City/Country text field validation

I need to keep track of the users lat/lng/city/country for my application with the following two requirements:

1) Get the users lat/lng/city/country automatically. (This is easy, I can use the ip or if they have a browser that supports geolocation, even better).

2) The user is allowed to customize this location (maybe the ip address lookup didn't give an accurate city). The location is a freeform text field (not a dropdown). When the user enters a new location it should be validated against available cities/countries. If it validates against any one of them, select it and then retrieve the latlng for the new location. (This is what I'm having trouble with)

Also to clarify, this is a Rails 3 app using MongoDB. I am looking for either a single API or database that would allow me to do both (1) and (2). Has anyone done anything similar? Looking for some ideas as to how others have done this.

Upvotes: 4

Views: 1643

Answers (2)

Geoff Lanotte
Geoff Lanotte

Reputation: 7510

I would recommend the Geokit Gem, it does a very nice job of providing a front end for several Geocoding APIs. I highly recommend sticking with Yahoo or Google, just for sheer data integrity issues.

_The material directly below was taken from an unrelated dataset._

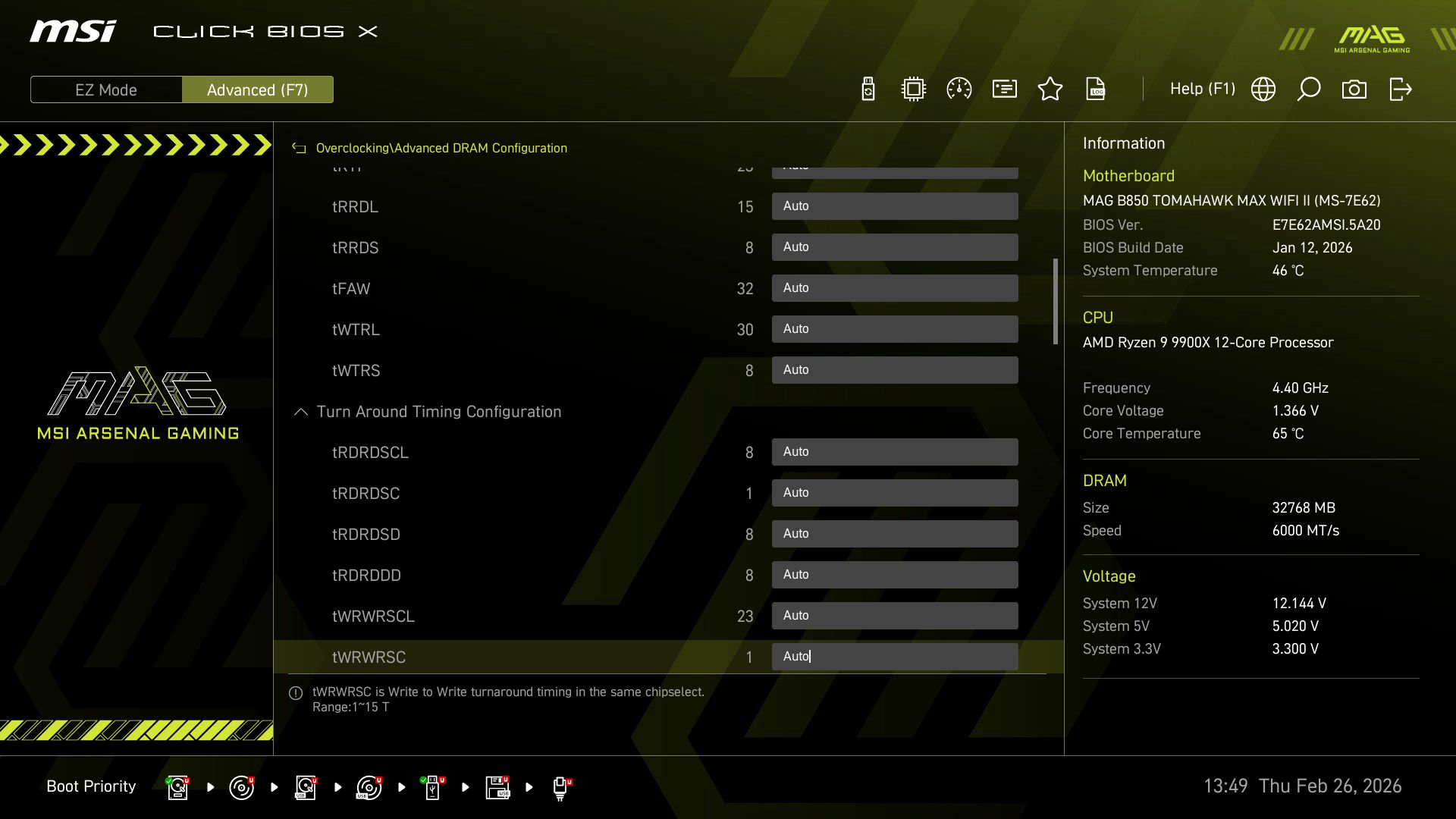Image resolution: width=1456 pixels, height=819 pixels.
Task: Click the exit BIOS icon
Action: pyautogui.click(x=1399, y=89)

There is a rails plugin, that adds some nice helpers to Activerecord. At the moment the main project is not rails 3 compatible, but there is at least one fork that has updated for rails 3.

Upvotes: 1

Alex Korban
Alex Korban

Reputation: 15126

Your question isn't entirely clear as to what problem you are having. In general terms, I would do it like this:

  • have a Location model that stores location name and coordinates
  • when the user enters a location, send an Ajax request to look it up
  • if it's found, set the location in the session
  • if it isn't found, return a list of similarly named locations (in case there was a typo) and let the user choose one or stick to their input
  • when they are done with the input, insert a new location if required and store User.location_id.

You could use Google's Geocoding API to look up the coordinates of unknown locations.